Cytocompatibility of BC (neat) has been previously tested and reported using conditioned media20 and BC discs22 on different mammalian cell lines. To study the cytocompatibility of cAgNP-loaded BC, an in vitro cell viability test was performed using Panc 1 (human pancreatic ductal adenocarcinoma), U251 (human glioblastoma), and MSTO (human mesothelioma) following the protocol previously reported.22

All cell lines were cultured in Dulbecco’s Modified Eagle’s Medium (DMEM), supplemented with fetal bovine serum (FBS), antibiotic antimycotic, and l-glutamine at 37 °C in humidity incubator with 5% CO2. BC pellicles after pad drying were either rehydrated with PBS (control) or cAgNP (test) overnight under agitated conditions (150 rpm) at 4 °C. These samples (control and test) were then aseptically cut in discs (8 mm) using a biopsy punch for experimental purposes, and the temperature was adjusted to 37 °C before use.

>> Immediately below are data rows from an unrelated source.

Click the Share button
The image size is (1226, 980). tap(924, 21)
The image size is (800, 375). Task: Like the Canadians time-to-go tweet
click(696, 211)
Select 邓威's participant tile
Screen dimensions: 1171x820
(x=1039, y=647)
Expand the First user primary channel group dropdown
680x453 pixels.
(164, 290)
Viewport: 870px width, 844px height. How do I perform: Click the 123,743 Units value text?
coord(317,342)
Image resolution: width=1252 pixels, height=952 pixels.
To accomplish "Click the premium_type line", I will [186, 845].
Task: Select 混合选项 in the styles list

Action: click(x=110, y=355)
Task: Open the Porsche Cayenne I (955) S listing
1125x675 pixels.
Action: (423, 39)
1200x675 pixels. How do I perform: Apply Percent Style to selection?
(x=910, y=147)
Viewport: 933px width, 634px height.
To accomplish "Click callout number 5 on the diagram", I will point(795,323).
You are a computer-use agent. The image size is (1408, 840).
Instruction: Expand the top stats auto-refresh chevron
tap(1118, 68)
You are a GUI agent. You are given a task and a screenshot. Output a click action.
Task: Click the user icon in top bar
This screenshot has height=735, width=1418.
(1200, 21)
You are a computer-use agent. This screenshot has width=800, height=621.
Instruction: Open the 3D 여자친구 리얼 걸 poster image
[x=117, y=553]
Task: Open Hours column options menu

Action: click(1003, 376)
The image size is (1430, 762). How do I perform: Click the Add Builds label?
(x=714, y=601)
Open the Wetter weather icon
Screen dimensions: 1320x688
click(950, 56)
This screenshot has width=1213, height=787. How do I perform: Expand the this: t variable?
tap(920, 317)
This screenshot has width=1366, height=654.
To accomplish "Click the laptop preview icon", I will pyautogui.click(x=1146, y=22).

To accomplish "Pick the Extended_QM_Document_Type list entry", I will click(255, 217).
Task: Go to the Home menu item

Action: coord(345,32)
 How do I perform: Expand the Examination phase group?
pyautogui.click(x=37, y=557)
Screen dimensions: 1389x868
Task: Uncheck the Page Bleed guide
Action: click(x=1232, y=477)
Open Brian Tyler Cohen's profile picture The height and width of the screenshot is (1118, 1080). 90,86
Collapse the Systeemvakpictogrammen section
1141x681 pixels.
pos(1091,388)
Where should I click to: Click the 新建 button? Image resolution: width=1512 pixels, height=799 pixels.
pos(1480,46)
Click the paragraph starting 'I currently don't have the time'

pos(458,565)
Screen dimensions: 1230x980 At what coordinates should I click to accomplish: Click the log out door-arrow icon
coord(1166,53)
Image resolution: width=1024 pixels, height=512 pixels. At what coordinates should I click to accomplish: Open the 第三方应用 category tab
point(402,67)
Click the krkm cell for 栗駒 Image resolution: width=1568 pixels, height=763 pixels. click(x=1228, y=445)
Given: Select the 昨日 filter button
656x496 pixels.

Briefly, 25 000 cells were seeded per well (24-well plate) for 24 h at 37 °C in 5% CO2 incubator. The cells were exposed to either free cAgNP (equivalent amount) or cAgNP-loaded BC (8 mm discs) for 24 h to investigate the effect on cell viability. Cells without BC discs and PBS-loaded BC discs (8 mm) were used as controls, respectively. Cell viability was evaluated following the standard MTT assay previously reported.22 Data recorded was analyzed statistically by two-way analysis of variance (ANOVA) with a Tukey’s multicomparisons test using GraphPad Prism.

Hemocompatibility

The hemocompatibility of cAgNP-loaded BC hydrogels was tested following the protocol previously reported.22 Briefly, defibrinated horse whole blood was washed twice using commercially available normal saline (pH 5.5), and blood cells were resuspended in normal saline. cAgNP-loaded BC discs (8 mm) were cut using a biopsy punch and incubated with 1.9 mL of horse blood cells suspended in normal saline in test Eppendorf tubes. The positive (+ve) control was blood cells suspended in distilled water and negative (−ve) control was blood cells in normal saline. All the test and control Eppendorf tubes were incubated at 4 °C for 2 h with periodic inversion (every 15 min). Postincubation, after the removal of BC discs from test Eppendorf tubes, all the tubes were centrifuged at 3000 rpm for 10 min at 4 °C. The supernatant was decanted and absorbance was recorded (540 nm) to calculate percentage hemolysis (% Hemolysis).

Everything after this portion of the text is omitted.